DATA TO USE:
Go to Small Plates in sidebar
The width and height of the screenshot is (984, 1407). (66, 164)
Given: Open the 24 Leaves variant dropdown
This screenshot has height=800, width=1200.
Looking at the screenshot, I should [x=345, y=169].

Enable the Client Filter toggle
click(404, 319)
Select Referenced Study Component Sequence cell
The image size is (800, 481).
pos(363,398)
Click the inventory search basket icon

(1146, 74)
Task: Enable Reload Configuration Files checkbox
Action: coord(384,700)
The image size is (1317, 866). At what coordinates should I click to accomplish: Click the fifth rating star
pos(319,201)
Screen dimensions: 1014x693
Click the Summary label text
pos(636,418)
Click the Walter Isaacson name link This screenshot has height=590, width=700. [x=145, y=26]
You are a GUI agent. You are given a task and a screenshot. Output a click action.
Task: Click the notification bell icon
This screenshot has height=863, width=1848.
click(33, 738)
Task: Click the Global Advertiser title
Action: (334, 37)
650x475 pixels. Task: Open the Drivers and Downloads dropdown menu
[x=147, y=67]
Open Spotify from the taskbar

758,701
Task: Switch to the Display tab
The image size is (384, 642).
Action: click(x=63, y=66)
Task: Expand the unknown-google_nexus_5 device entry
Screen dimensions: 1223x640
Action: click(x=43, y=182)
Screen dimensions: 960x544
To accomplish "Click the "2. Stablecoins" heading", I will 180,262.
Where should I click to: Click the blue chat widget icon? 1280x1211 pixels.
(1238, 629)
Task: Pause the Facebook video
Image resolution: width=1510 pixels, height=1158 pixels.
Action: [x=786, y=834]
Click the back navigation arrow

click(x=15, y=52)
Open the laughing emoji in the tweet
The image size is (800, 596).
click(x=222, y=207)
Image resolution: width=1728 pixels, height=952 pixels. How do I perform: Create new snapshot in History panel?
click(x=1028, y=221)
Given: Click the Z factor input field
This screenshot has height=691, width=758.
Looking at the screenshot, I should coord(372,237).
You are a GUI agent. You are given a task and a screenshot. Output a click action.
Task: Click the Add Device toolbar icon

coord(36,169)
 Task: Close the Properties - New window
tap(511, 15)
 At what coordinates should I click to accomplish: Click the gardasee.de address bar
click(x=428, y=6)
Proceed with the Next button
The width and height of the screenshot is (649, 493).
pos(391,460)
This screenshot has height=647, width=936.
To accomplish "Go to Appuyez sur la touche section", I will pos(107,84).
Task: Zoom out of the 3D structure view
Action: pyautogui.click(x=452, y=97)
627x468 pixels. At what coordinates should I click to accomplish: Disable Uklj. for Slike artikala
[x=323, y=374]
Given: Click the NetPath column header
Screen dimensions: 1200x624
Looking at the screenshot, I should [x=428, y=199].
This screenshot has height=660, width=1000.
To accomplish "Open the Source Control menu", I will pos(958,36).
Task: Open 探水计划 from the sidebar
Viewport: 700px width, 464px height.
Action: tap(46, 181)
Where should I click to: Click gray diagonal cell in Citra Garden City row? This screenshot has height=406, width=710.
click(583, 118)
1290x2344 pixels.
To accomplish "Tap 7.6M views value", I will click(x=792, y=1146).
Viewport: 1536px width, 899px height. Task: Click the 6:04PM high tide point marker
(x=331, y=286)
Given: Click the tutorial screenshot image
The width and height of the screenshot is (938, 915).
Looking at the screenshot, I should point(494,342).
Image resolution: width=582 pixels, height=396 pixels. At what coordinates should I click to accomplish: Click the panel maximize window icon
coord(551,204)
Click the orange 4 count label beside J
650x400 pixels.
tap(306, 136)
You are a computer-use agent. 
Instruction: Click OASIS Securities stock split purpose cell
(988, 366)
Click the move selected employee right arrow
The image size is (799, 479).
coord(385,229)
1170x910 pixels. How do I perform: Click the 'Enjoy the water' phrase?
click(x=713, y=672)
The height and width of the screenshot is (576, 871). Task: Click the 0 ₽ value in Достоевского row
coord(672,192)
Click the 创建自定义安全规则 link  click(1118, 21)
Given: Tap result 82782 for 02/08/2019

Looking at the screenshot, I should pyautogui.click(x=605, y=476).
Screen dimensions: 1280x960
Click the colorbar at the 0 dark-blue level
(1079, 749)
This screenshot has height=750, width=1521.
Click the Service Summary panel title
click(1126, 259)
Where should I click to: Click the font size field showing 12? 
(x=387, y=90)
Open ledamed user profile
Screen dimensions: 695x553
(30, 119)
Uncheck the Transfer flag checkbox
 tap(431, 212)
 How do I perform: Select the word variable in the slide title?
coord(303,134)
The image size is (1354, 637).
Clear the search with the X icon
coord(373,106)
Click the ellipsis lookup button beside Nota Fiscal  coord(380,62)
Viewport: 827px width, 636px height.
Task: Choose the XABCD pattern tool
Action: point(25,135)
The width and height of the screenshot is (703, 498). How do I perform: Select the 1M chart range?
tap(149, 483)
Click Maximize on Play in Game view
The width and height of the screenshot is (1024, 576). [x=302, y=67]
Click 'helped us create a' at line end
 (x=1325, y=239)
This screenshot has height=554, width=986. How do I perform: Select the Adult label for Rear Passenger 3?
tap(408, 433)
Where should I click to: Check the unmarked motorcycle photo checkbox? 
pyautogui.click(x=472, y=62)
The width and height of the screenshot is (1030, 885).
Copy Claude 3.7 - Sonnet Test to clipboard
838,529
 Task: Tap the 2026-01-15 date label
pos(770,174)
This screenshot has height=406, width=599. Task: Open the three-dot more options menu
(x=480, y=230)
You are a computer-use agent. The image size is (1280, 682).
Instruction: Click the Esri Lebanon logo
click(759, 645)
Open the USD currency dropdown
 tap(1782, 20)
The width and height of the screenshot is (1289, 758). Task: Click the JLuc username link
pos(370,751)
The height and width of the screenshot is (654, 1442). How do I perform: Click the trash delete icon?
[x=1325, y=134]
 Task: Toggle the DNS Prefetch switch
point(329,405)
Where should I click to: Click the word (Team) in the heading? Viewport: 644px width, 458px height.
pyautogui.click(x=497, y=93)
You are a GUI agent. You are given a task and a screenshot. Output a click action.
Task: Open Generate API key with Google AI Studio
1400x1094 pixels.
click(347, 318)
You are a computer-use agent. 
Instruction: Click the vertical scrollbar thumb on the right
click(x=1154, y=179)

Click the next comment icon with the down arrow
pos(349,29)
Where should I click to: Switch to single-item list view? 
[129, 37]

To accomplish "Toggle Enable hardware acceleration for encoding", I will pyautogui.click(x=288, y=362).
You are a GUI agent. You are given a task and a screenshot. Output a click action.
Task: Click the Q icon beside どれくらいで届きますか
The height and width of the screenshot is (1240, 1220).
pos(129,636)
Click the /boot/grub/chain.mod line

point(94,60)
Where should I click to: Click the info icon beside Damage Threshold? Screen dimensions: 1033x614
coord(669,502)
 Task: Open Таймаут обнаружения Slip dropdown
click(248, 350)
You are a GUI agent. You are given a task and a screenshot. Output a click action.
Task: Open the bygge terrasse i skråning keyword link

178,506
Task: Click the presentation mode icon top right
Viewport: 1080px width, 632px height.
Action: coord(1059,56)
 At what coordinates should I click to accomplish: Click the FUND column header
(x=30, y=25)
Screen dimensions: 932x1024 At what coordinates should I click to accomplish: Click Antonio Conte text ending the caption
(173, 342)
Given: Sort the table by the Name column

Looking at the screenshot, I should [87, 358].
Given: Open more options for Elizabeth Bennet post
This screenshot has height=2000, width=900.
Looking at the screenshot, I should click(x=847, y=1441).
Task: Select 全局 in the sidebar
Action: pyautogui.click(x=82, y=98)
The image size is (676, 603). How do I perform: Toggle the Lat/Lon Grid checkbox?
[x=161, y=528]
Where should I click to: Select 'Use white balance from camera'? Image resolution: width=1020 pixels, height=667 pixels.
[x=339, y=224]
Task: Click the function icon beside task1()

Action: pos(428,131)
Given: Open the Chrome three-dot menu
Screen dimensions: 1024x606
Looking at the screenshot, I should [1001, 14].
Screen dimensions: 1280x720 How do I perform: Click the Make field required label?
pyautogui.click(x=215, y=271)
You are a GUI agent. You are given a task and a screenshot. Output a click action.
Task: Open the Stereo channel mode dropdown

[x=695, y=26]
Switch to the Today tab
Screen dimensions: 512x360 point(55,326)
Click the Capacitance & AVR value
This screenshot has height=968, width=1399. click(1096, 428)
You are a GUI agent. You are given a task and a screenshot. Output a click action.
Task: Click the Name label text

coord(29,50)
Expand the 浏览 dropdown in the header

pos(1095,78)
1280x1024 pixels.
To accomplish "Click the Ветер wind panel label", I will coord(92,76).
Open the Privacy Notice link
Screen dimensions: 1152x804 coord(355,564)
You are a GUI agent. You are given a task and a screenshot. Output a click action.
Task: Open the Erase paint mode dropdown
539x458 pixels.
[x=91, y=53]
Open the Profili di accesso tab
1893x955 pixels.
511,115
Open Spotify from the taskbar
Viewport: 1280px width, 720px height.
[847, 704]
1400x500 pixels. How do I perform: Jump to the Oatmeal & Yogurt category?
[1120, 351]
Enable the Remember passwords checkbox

WHAT YOU NEED TO DO: Out of the data above, transcribe exactly and only the lines starting with the line that has "Click the ellipsis" and going on through the line that has "You are a computer-use agent. The", both included.

SOLUTION TO THIS EXERCISE:
Click the ellipsis lookup button beside Nota Fiscal  coord(380,62)
Viewport: 827px width, 636px height.
Task: Choose the XABCD pattern tool
Action: point(25,135)
The width and height of the screenshot is (703, 498). How do I perform: Select the 1M chart range?
tap(149, 483)
Click Maximize on Play in Game view
The width and height of the screenshot is (1024, 576). [x=302, y=67]
Click 'helped us create a' at line end
 (x=1325, y=239)
This screenshot has height=554, width=986. How do I perform: Select the Adult label for Rear Passenger 3?
tap(408, 433)
Where should I click to: Check the unmarked motorcycle photo checkbox? 
pyautogui.click(x=472, y=62)
The width and height of the screenshot is (1030, 885).
Copy Claude 3.7 - Sonnet Test to clipboard
838,529
 Task: Tap the 2026-01-15 date label
pos(770,174)
This screenshot has height=406, width=599. Task: Open the three-dot more options menu
(x=480, y=230)
You are a computer-use agent. The image size is (1280, 682).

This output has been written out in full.